The limitations of current methods have driven the development of non-invasive approaches. These techniques aim to estimate shrimp biomass without physically capturing and weighing individual animals. Computer vision (CV) and artificial intelligence (AI) offer promising solutions, but they require large and diverse datasets to train effective models.

The Solution: A Dataset for AI Innovation

The new dataset addresses this challenge by providing a comprehensive collection of shrimp images and corresponding manual measurements.

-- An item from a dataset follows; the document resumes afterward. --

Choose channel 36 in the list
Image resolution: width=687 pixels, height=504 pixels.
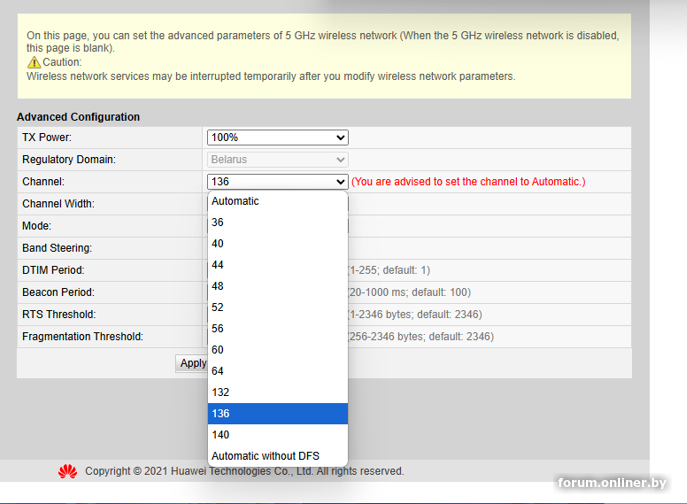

Below is a breakdown of the data:

  • Image capture: Over 5,500 images of shrimp were captured in controlled environments with constant water levels.
  • Shrimp samples: The total length, cephalothorax length, and weight of a total of 170 individual shrimp were measured.
  • Data organization: The dataset is conveniently divided into five subfolders, with corresponding Excel files containing detailed manual measurements.
  • Diverse farming conditions: Images were captured of shrimp raised in both industrial farms and university research environments, providing valuable insights into variations in shrimp size and appearance.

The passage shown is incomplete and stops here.